Syntec Optics, a leading scientific and technical instruments and
aerospace and defense optics provider that, over the past two
decades, enabled many mission-critical applications, celebrated
another milestone. It has pioneered the advanced manufacturing
of scalable ultra-high precision optics for Low Earth Orbit
(LEO) satellite systems.
Syntec Optics’ LEO Satellite Optics are extremely
precise as they move at approximately 27,600 kilometers
per hour, about 550 kilometers above the Earth, catching and
receiving a laser beam nearly the size of a
baseball.
Syntec Optics produced its 1000th critical
optics for LEO satellites in October 2023. Syntec
Optics team utilized several advanced manufacturing
techniques, leveraging decades of experience
in advanced manufacturing of extremely high tolerance
specialized components and sub-systems to rapidly deliver
mission-critical optics.
The production team worked 24x7 to reduce development time
to nearly nine months to meet blue
chip customer requirements while deploying the diverse
optical capabilities of Syntec Optics. Cross-functional
skills, including ultra-precision metrology combined with various
vertically integrated extremely high-precision proprietary
techniques, made the breakthrough possible.

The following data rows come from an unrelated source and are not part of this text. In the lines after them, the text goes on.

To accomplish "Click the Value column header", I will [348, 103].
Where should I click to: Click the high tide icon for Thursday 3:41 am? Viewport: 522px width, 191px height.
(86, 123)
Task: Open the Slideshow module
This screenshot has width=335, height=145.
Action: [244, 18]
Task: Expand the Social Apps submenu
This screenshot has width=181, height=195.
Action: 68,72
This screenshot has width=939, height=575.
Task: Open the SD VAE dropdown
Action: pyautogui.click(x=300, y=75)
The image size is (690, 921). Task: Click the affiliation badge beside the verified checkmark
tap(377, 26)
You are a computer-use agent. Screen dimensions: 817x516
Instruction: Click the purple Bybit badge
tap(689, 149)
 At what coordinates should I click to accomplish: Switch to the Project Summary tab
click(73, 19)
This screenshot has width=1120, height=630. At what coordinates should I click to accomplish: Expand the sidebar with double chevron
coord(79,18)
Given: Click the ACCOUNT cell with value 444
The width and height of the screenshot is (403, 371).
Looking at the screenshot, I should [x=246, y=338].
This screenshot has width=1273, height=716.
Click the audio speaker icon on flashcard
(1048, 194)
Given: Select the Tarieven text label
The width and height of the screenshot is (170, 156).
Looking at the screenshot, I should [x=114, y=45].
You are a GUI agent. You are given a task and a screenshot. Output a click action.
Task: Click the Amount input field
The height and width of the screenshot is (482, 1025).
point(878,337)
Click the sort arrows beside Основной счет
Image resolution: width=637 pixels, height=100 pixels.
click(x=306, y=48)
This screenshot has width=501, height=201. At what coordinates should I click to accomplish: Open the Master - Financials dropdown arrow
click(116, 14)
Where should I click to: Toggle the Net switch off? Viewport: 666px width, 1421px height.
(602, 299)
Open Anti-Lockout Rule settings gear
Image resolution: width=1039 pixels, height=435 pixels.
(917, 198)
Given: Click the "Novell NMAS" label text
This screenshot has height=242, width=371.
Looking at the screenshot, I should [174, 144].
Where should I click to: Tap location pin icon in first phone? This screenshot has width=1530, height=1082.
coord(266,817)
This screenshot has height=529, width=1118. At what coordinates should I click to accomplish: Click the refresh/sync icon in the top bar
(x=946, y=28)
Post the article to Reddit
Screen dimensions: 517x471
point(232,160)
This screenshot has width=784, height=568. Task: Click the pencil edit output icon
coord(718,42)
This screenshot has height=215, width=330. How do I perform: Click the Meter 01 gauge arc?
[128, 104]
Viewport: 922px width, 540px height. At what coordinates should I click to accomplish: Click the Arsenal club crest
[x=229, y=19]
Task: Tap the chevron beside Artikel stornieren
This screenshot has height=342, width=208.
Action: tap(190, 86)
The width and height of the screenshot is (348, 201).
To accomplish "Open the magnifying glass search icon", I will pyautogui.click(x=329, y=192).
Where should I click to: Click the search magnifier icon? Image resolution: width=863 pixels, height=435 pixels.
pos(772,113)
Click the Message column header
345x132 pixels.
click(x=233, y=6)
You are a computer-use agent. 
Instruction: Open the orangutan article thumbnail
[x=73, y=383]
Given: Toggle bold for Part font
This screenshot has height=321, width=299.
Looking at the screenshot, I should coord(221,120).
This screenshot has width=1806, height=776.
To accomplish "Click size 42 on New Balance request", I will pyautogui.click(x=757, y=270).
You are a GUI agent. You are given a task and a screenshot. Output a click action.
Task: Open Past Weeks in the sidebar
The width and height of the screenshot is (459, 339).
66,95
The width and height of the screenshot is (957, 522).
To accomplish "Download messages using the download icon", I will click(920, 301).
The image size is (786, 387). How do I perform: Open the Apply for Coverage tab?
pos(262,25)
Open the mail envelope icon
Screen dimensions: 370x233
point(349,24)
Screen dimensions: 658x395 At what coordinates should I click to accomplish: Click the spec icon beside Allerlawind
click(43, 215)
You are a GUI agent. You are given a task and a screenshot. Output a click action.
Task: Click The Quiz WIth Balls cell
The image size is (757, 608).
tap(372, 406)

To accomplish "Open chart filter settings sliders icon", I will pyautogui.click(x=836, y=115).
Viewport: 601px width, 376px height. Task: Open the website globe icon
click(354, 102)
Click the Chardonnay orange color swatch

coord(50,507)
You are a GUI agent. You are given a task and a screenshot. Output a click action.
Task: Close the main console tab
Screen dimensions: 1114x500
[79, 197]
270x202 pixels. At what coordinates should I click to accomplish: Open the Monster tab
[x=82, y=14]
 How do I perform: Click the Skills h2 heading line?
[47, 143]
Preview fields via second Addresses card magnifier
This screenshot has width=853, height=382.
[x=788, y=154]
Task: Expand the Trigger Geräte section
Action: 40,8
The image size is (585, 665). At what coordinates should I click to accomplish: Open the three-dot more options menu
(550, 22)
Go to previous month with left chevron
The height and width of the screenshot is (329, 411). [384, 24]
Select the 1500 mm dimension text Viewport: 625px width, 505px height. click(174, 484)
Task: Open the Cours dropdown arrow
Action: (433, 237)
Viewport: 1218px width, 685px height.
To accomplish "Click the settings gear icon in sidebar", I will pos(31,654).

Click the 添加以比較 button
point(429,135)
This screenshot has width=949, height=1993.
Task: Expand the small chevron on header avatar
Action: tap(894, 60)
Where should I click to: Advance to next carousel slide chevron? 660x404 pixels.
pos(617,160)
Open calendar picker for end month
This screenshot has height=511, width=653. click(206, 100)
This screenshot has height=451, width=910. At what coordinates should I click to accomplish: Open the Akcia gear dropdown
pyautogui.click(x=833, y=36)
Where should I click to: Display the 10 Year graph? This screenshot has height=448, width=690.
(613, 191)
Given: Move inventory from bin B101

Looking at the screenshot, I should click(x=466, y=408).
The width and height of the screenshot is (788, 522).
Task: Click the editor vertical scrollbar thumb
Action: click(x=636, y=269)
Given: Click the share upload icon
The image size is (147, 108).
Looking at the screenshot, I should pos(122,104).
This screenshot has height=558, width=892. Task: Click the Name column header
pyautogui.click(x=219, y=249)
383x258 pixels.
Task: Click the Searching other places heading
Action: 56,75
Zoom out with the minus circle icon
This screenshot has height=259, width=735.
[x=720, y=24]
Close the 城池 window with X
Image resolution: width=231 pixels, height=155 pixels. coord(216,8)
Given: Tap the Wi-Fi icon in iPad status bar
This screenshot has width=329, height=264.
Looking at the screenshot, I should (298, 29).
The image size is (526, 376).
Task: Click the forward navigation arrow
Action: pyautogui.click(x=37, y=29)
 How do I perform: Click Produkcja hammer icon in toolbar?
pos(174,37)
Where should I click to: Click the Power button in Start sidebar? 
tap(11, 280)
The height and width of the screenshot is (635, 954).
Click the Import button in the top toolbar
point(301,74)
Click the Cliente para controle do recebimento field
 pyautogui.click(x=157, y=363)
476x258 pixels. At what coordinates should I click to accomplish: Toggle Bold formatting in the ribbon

Low Earth Orbit satellites are playing a critical role in
providing broadband internet. Precision optics-enabled
laser technology, as compared to previous radar-signal technology,
provides lower latency for potential
applications in areas that can range from services for
banking, internet access for remote areas to services to aircraft,
ships, and military users.
Adam Jonas at Morgan Stanley has
been quoted saying, “We believe the largest opportunity
for low earth orbit satellites comes from providing Internet access
to under and unserved parts of the world, but there also is going
to be increased demand for bandwidth from autonomous cars, the
internet of things, artificial intelligence, virtual reality,
and video."
Morgan Stanley, in its July 24, 2020 report, Space:
Investing in the Final Frontier, estimated that satellite broadband
will represent 50% of the projected growth of the global space
economy by 2040—and as much as 70% in the most bullish scenario.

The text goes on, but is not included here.